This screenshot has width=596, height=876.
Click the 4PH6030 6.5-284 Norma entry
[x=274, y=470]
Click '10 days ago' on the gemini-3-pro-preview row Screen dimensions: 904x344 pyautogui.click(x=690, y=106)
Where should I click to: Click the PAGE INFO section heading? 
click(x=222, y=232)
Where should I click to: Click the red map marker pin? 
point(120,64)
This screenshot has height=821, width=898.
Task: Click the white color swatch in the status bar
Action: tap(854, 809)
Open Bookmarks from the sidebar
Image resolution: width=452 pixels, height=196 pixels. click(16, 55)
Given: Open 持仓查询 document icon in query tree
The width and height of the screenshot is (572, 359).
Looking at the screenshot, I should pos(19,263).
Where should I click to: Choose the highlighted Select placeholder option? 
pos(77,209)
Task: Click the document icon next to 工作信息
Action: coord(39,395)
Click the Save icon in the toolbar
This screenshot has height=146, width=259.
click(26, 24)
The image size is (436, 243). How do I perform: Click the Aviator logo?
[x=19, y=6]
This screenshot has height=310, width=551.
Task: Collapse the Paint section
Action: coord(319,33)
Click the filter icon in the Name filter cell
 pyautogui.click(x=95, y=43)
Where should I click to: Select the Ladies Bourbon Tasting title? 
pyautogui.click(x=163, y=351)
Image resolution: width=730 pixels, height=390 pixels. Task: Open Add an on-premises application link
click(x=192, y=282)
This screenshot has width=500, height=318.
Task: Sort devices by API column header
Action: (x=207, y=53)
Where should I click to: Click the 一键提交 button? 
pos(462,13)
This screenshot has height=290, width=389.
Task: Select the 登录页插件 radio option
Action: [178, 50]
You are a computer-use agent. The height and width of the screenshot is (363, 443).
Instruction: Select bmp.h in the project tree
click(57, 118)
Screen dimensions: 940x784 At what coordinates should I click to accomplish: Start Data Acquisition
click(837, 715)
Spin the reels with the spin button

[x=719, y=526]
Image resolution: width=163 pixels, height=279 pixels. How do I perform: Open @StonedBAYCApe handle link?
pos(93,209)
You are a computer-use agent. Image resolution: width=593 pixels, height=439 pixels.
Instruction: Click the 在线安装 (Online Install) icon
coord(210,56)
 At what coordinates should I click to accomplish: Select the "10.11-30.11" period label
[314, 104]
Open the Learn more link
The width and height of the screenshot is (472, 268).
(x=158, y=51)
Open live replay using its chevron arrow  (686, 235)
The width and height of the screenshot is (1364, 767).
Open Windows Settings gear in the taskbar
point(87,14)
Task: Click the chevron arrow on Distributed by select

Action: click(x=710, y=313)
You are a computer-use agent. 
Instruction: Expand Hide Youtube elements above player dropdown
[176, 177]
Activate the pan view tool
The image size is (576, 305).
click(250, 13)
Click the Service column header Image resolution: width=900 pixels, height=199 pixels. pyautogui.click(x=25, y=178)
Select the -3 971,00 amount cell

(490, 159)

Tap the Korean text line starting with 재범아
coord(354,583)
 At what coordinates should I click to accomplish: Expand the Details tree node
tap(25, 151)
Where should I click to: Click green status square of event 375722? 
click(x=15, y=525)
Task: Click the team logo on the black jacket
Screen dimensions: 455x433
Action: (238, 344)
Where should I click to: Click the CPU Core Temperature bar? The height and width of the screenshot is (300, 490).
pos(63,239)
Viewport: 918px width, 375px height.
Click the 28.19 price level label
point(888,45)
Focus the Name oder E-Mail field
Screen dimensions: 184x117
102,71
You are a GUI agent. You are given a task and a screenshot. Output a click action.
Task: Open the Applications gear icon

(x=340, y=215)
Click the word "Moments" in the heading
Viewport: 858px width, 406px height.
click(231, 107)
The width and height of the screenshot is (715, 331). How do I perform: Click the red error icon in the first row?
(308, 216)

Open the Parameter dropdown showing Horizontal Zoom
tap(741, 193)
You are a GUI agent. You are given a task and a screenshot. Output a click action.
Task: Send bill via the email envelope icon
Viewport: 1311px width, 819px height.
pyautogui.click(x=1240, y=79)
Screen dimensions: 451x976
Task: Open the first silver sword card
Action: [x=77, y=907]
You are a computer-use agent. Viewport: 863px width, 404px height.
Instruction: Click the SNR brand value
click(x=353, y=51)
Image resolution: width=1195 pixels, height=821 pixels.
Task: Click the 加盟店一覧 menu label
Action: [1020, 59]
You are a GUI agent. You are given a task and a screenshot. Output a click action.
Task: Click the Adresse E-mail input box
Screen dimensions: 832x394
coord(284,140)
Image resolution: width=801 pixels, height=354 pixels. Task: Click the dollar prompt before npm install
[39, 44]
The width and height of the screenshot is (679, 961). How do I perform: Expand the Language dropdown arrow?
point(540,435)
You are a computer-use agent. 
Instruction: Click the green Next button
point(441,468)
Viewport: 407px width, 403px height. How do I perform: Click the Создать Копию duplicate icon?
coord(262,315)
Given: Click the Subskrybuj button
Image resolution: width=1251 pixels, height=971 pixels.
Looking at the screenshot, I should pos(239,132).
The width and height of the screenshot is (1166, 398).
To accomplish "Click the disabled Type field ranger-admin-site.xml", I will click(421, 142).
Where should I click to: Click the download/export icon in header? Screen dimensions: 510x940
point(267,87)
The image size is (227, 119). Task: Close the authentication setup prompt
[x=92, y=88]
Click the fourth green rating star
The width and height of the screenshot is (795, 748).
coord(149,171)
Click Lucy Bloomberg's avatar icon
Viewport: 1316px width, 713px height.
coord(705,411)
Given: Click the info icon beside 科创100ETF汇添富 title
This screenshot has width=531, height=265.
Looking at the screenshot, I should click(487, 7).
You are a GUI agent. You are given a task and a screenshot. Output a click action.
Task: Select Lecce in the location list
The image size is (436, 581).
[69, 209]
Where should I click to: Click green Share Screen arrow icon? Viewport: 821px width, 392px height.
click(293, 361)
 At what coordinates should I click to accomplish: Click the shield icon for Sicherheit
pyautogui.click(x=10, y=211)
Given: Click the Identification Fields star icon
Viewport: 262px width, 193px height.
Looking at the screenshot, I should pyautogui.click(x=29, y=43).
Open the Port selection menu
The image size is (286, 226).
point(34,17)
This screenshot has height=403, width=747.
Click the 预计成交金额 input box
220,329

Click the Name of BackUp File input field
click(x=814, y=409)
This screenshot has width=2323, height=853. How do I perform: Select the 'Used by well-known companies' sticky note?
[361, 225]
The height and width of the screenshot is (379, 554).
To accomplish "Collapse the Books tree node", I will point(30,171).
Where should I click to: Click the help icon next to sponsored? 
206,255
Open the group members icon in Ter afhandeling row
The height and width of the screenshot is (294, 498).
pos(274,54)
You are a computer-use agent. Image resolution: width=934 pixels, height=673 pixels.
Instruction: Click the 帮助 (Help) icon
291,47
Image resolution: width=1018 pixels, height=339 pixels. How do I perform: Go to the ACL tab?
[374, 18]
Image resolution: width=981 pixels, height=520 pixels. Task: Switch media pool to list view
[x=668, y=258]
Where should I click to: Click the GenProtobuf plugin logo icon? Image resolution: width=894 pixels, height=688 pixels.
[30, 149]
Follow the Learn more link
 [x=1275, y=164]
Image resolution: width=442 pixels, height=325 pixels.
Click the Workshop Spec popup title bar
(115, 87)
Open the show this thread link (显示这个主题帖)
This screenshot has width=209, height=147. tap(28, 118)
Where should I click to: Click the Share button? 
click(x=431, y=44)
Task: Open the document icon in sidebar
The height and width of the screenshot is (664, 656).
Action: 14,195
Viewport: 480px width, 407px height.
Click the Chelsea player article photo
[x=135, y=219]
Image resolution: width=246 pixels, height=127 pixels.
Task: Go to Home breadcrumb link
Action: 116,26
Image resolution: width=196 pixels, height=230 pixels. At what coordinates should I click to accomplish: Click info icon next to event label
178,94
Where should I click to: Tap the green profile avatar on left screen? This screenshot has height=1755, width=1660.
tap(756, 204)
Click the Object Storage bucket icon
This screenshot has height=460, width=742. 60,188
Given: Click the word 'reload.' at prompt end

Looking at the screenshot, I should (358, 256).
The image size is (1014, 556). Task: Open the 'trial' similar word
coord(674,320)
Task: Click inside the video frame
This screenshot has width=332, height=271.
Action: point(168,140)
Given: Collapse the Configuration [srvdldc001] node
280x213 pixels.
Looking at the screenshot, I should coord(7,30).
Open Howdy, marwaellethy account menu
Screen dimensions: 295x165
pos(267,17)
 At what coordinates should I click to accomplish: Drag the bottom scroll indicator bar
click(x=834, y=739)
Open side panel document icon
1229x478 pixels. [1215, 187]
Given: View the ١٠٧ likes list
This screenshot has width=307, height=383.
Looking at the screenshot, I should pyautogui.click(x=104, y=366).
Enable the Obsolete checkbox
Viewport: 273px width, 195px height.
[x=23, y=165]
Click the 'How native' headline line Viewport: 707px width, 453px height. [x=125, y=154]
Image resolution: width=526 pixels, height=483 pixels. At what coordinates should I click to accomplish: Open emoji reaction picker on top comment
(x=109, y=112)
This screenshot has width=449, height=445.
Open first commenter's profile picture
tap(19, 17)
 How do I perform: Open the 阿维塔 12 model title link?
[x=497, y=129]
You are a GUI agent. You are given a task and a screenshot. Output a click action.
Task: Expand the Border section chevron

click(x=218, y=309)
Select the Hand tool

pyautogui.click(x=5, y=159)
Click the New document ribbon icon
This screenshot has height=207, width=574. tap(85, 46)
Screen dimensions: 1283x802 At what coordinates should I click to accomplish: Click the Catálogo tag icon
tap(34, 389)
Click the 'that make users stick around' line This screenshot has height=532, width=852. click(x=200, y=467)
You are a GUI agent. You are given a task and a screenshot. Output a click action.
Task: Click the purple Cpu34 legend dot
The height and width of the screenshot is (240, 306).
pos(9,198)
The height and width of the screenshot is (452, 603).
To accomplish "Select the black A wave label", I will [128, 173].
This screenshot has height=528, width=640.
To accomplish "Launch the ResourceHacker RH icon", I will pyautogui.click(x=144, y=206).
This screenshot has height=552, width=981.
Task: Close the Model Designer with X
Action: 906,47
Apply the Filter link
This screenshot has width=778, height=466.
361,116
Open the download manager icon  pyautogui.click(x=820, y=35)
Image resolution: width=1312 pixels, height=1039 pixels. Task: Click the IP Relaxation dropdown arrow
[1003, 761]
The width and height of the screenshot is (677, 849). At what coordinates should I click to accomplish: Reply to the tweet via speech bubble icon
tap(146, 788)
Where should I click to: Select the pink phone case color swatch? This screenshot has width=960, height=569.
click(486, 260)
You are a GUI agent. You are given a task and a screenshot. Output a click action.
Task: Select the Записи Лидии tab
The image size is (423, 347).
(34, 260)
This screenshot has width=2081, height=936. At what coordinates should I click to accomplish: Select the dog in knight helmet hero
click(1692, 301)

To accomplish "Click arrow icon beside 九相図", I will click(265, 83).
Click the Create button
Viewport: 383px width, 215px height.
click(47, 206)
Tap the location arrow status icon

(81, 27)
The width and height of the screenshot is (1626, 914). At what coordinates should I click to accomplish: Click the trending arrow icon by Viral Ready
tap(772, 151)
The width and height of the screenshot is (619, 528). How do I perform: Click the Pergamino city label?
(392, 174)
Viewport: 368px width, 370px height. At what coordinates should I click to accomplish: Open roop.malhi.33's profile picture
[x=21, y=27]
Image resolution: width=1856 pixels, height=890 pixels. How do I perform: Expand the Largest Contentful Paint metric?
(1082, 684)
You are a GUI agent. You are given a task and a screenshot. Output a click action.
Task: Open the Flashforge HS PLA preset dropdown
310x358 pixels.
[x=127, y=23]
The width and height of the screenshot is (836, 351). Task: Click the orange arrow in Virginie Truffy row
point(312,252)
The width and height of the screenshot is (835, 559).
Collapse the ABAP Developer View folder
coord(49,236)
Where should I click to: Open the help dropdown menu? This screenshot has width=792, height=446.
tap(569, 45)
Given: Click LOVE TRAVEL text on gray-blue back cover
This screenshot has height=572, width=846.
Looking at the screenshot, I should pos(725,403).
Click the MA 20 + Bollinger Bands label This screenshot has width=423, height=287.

*****

Instructions for the task:
The answer must be every line from the entries above that holds the string "black".

Answer box:
Task: Click the team logo on the black jacket
To accomplish "Select the black A wave label", I will [128, 173].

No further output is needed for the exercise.